Kepala DPPKB Samarinda, Deasy Evriyani, menegaskan bahwa pemenuhan gizi seimbang bukan hanya untuk mencegah stunting baru, tetapi juga membantu pemulihan anak yang sudah terdampak terutama pada usia di bawah lima tahun, bahkan lebih efektif jika di bawah dua tahun.
Ia menjelaskan, penanganan stunting dilakukan melalui dua pendekatan utama: intervensi spesifik dan sensitif. Intervensi spesifik mencakup pemenuhan gizi langsung seperti pemberian makanan bergizi dan vitamin, sementara intervensi sensitif menyasar faktor pendukung seperti sanitasi dan edukasi masyarakat.

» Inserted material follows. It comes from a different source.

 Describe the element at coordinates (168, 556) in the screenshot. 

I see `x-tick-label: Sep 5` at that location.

Saat ini, Samarinda memiliki 52 unit layanan pemenuhan gizi yang aktif, dengan 36 di antaranya secara khusus melayani program MBG untuk kelompok 3B. Total penerima manfaat mencapai lebih dari 3.000 orang, didominasi balita.
Distribusi program ini melibatkan ratusan tim pendamping keluarga serta petugas lapangan yang tersebar di seluruh kecamatan. Mereka tidak hanya menyalurkan makanan, tetapi juga memastikan konsumsi, memberikan edukasi gizi, hingga memantau perkembangan anak secara langsung.

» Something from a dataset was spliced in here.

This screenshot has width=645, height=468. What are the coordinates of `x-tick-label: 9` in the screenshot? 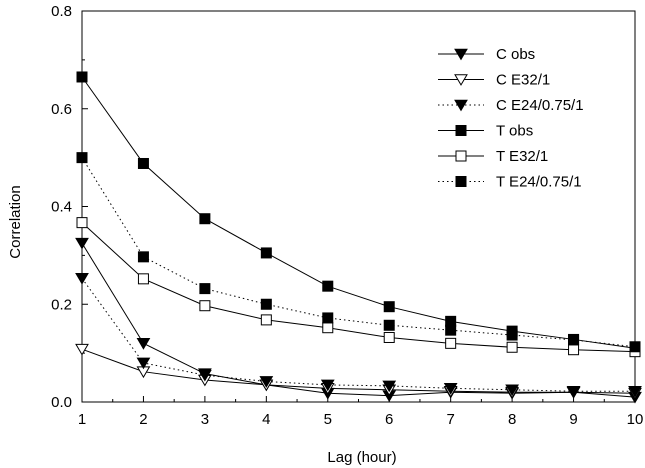 It's located at (573, 420).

Menariknya, pola distribusi juga disesuaikan dengan kondisi lapangan. Di beberapa wilayah, pembagian dilakukan dua kali seminggu di titik tertentu seperti posyandu, disertai kegiatan makan bersama dan edukasi. Sementara bagi penerima yang berhalangan hadir, makanan diantar langsung ke rumah.
Dengan pendekatan terpadu ini, Pemkot Samarinda berharap program MBG tidak sekadar menjadi bantuan pangan, tetapi juga langkah strategis dalam membangun generasi yang lebih sehat dan bebas stunting.